▶
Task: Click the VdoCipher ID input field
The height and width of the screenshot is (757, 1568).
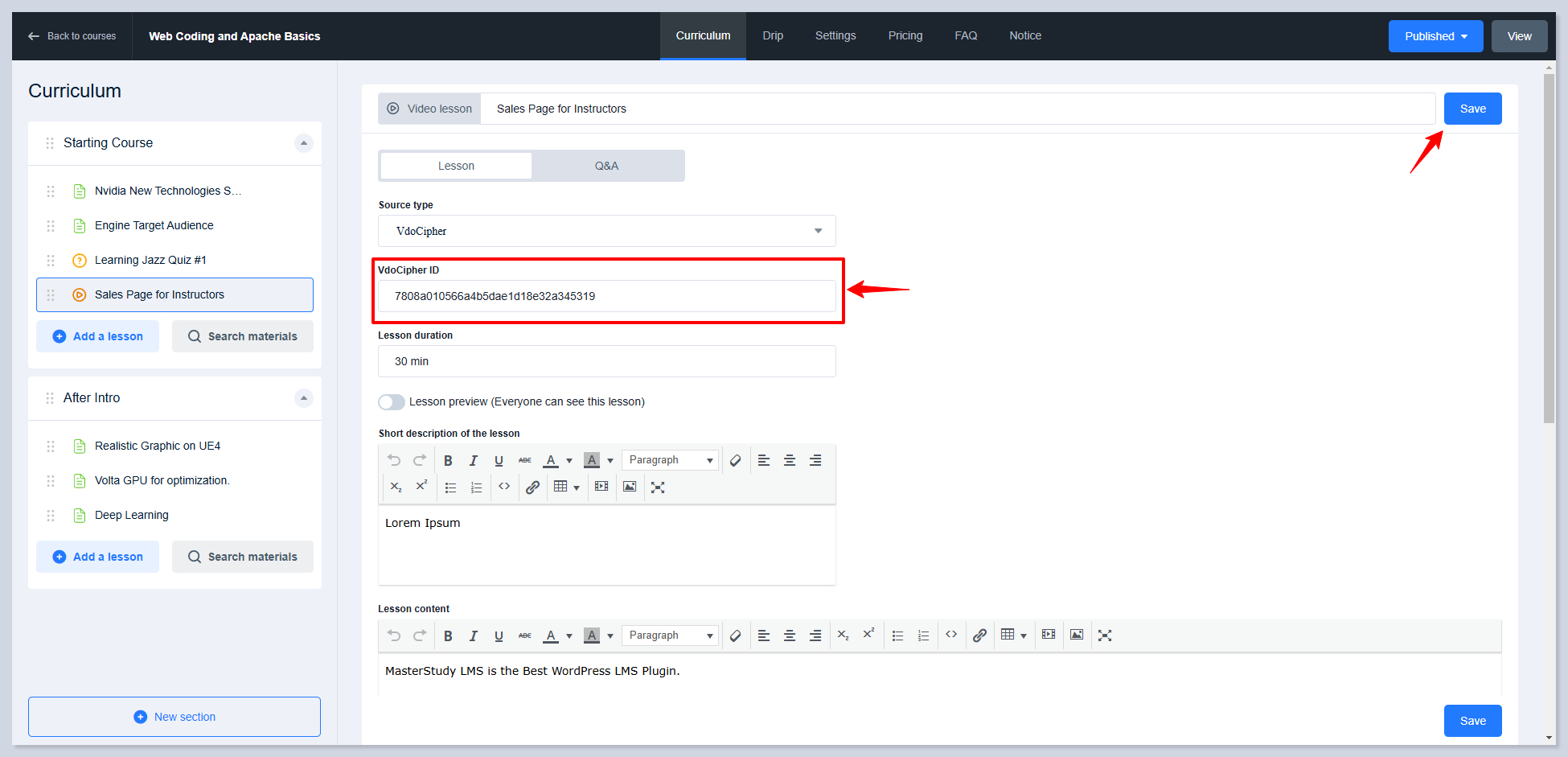Action: pyautogui.click(x=606, y=296)
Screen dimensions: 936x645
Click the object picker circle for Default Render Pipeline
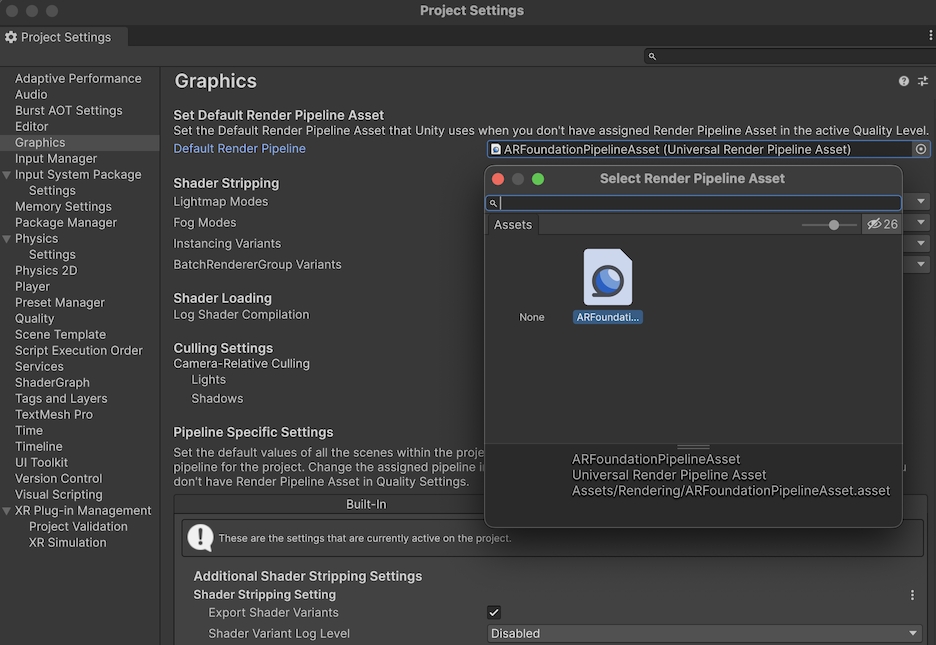[921, 149]
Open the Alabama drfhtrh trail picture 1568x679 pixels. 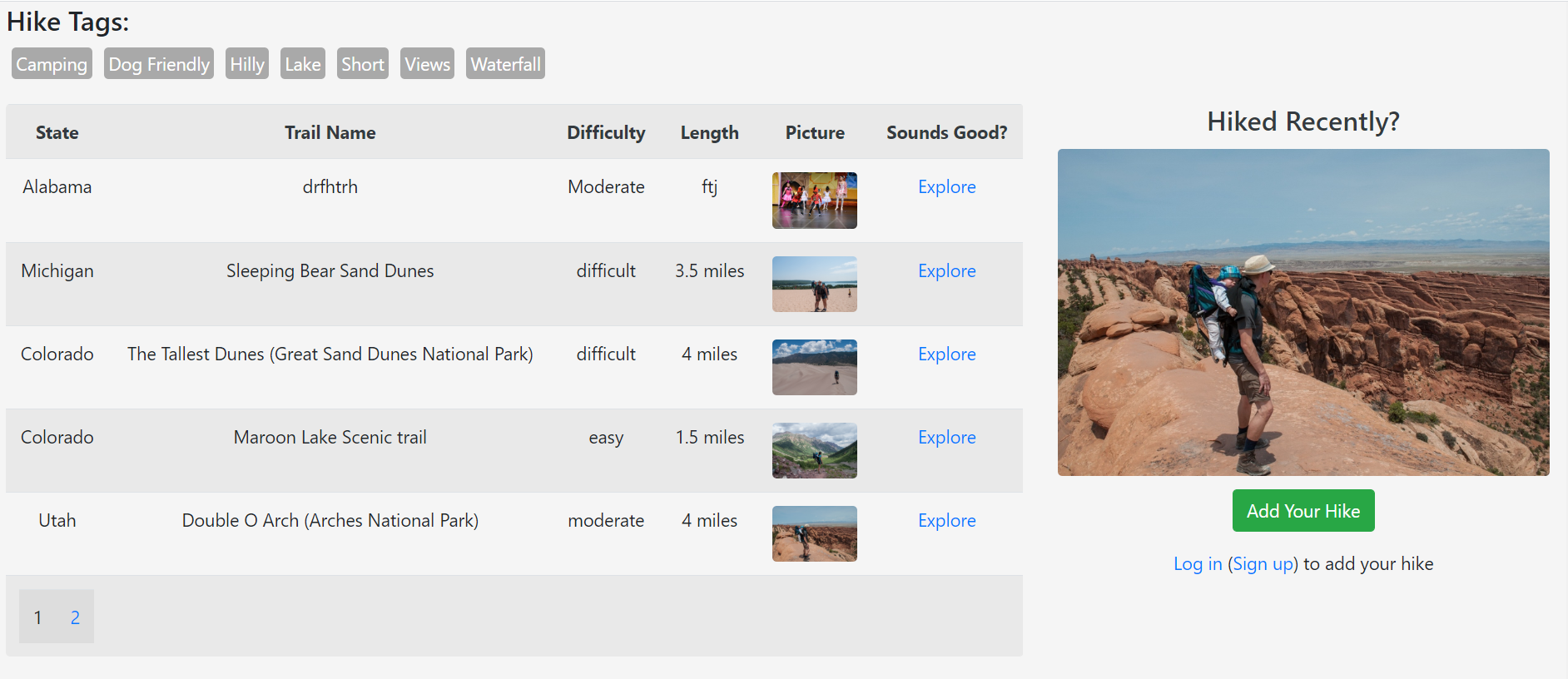click(x=814, y=201)
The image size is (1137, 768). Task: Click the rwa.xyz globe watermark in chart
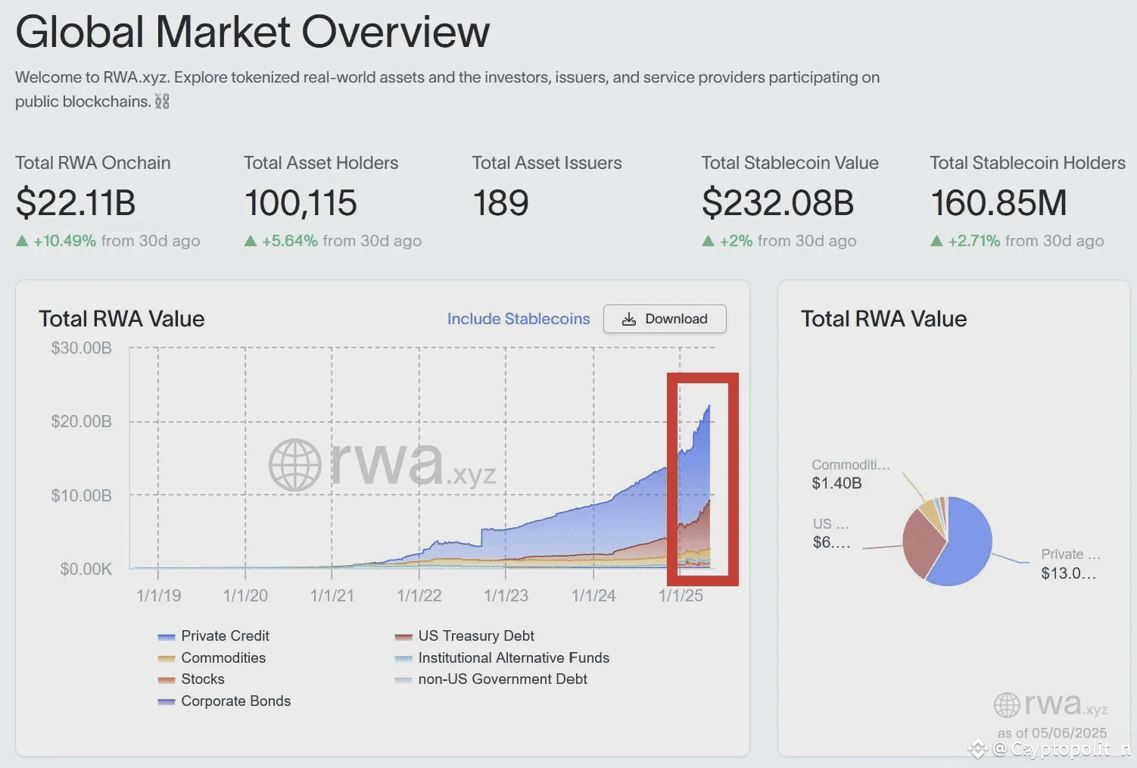[295, 464]
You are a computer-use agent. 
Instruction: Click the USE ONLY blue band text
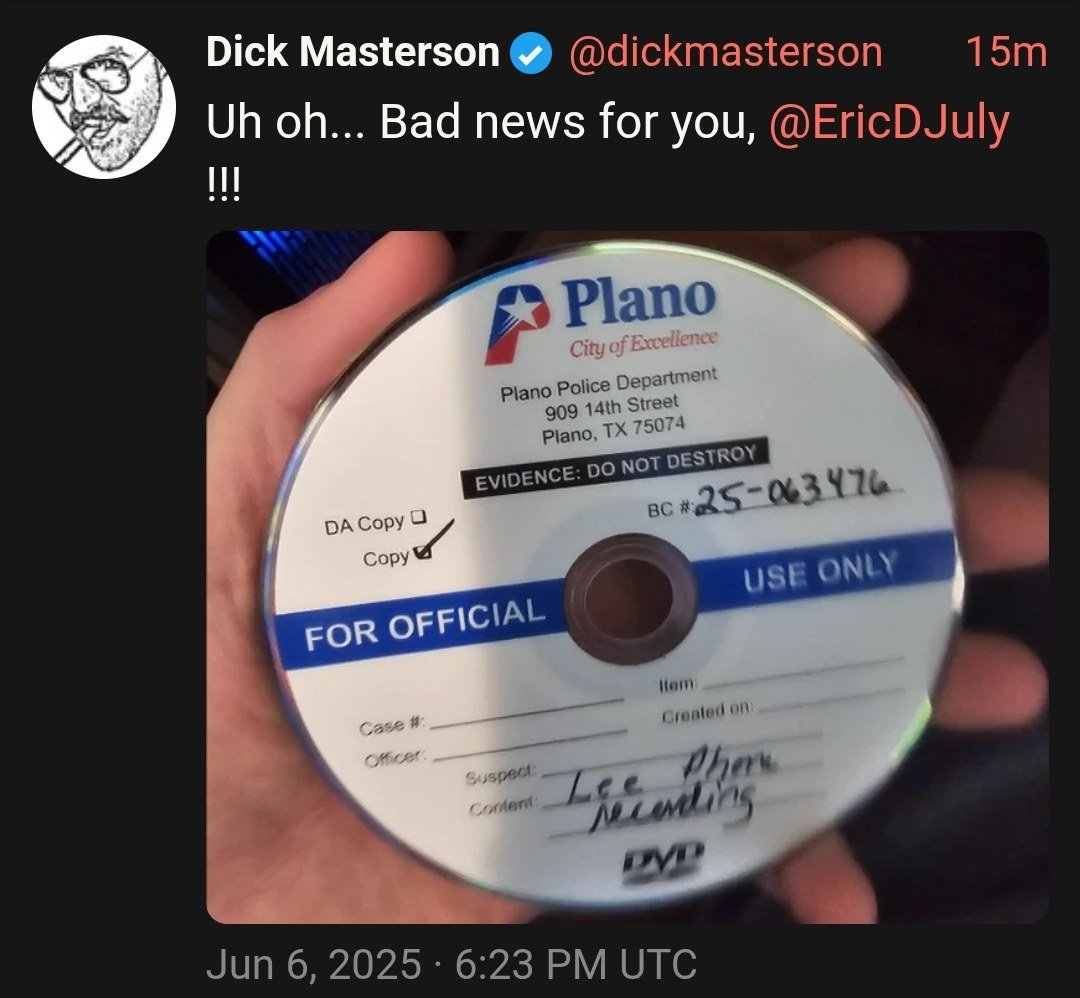pyautogui.click(x=820, y=571)
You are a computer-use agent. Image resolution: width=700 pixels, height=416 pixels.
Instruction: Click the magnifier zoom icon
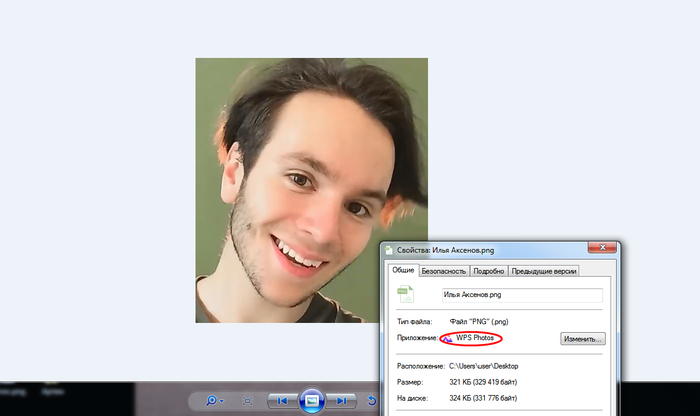(x=211, y=400)
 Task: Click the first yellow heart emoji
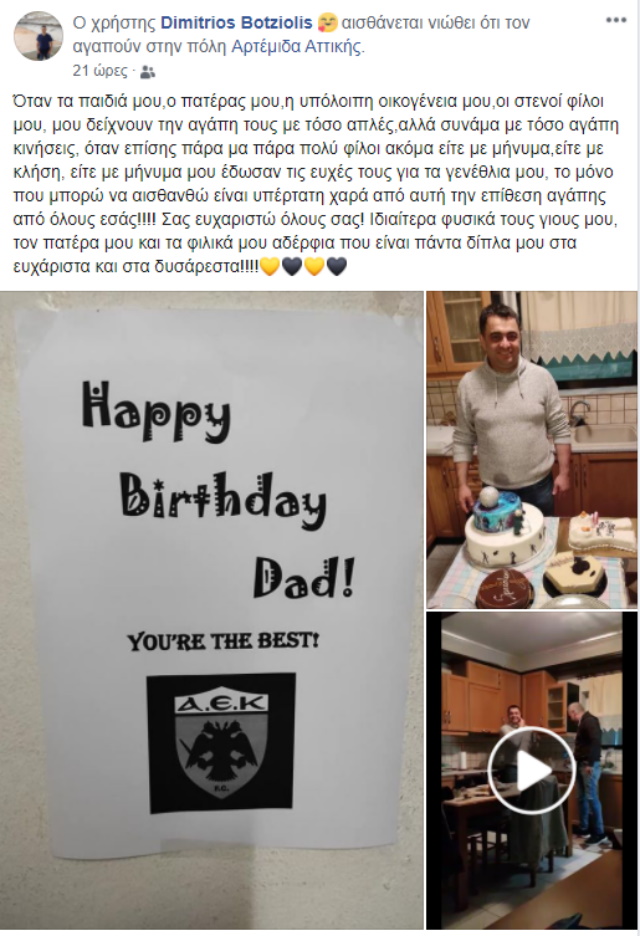click(270, 266)
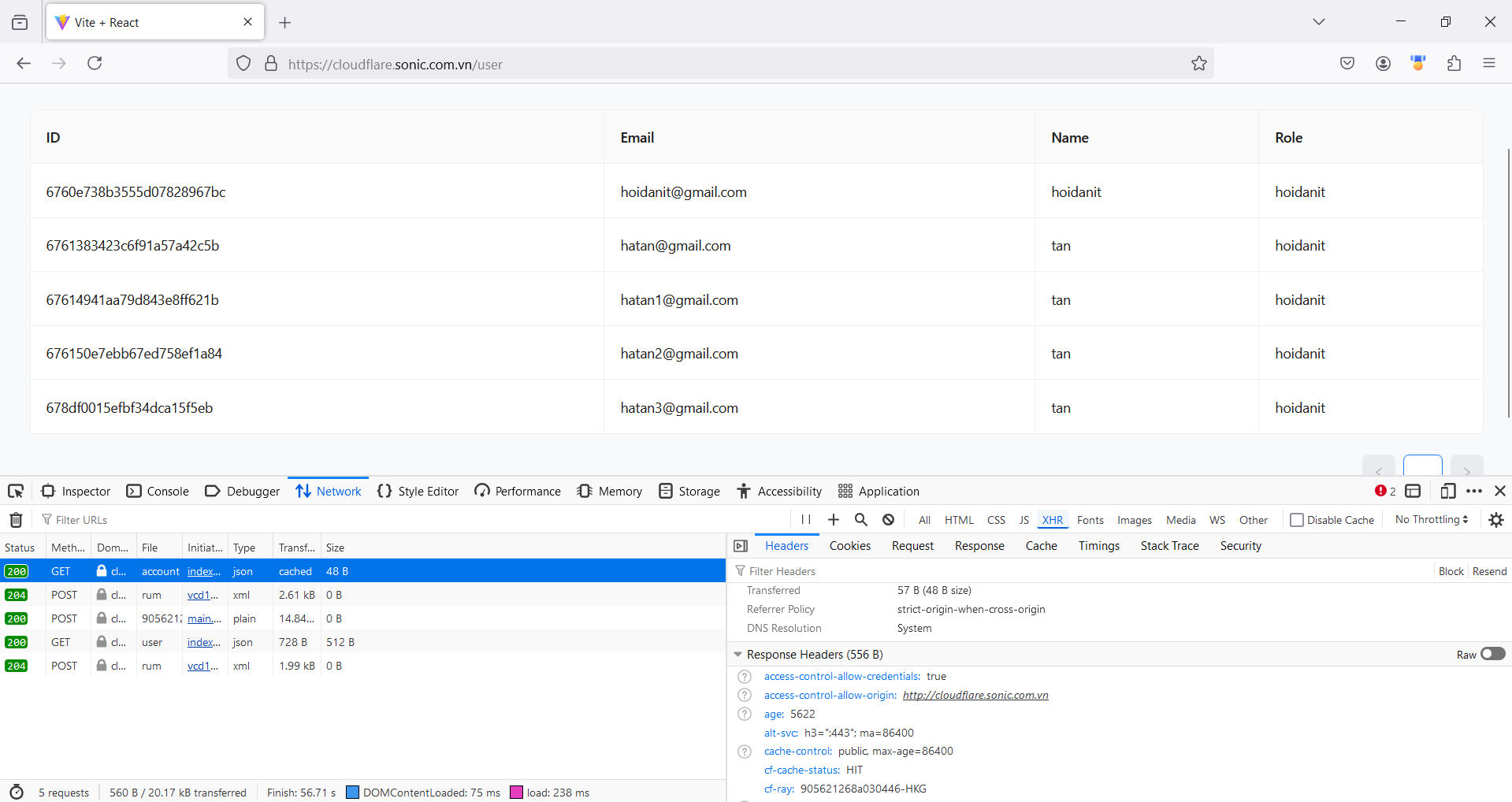This screenshot has width=1512, height=802.
Task: Pause network request recording
Action: pyautogui.click(x=805, y=520)
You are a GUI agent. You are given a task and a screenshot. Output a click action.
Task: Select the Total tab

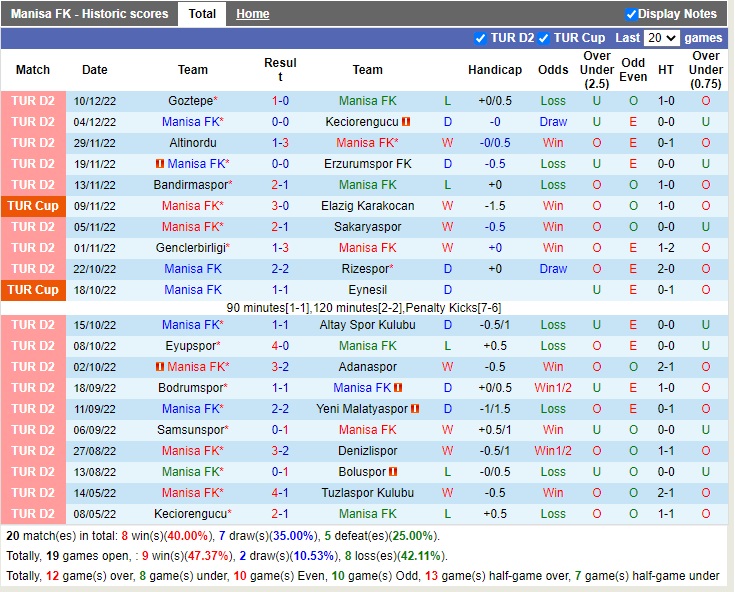[202, 14]
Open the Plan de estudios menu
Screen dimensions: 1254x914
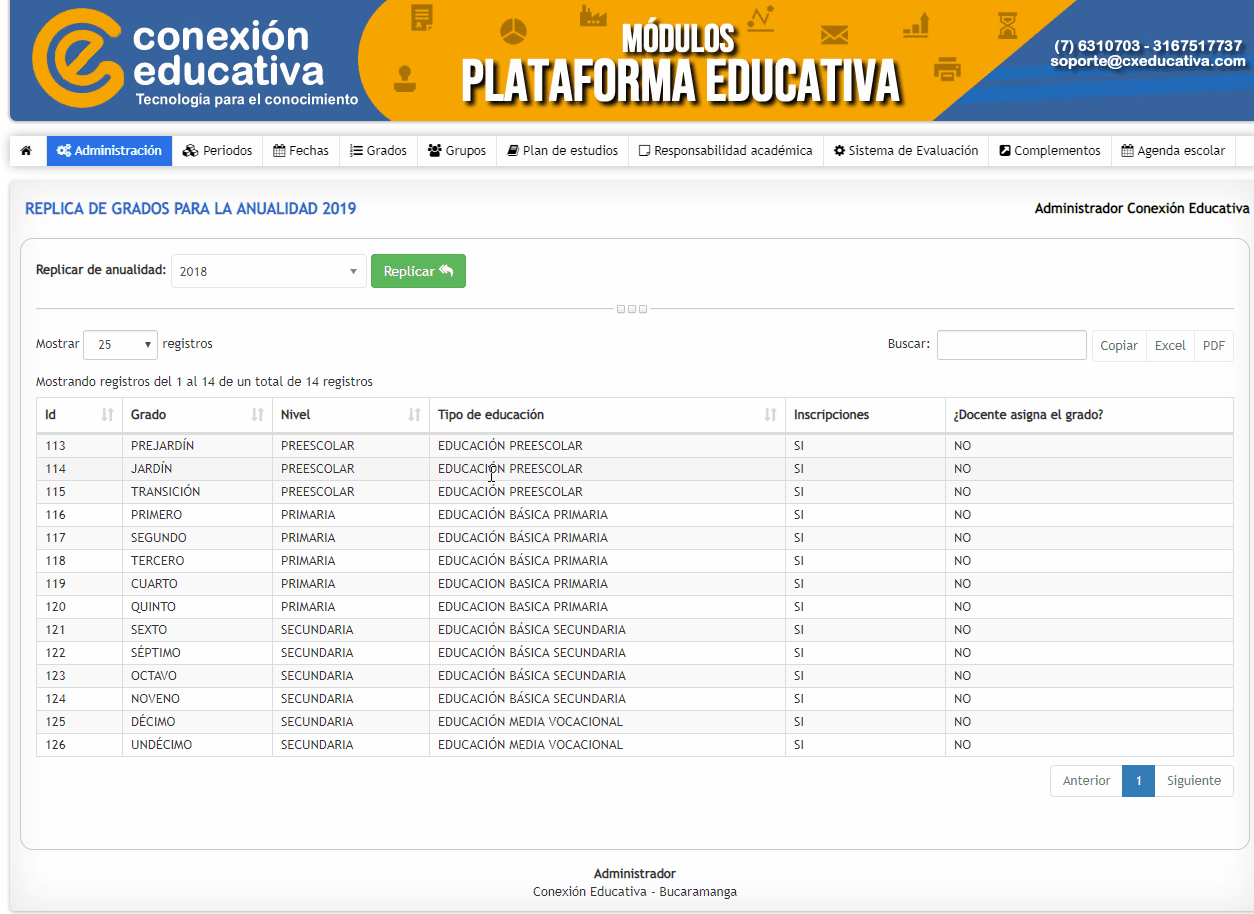coord(563,151)
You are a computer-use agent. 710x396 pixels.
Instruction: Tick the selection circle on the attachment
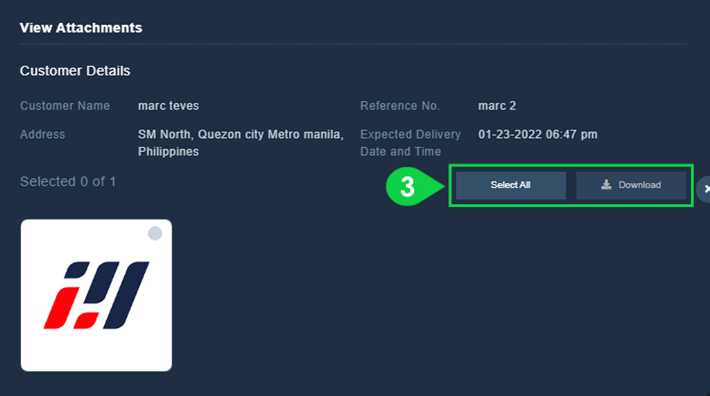pyautogui.click(x=155, y=233)
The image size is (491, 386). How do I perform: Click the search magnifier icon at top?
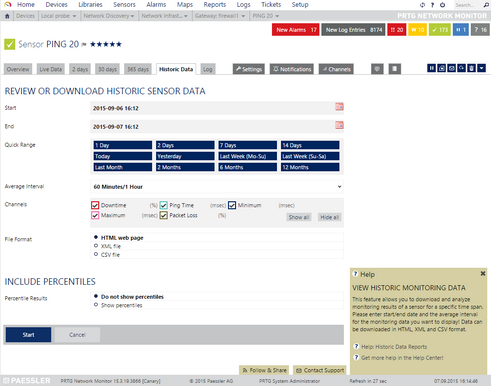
◀
-- Your goal --
Within the listing above, work out how many lines hold "computer", and answer with that number only.

-- Response area --
3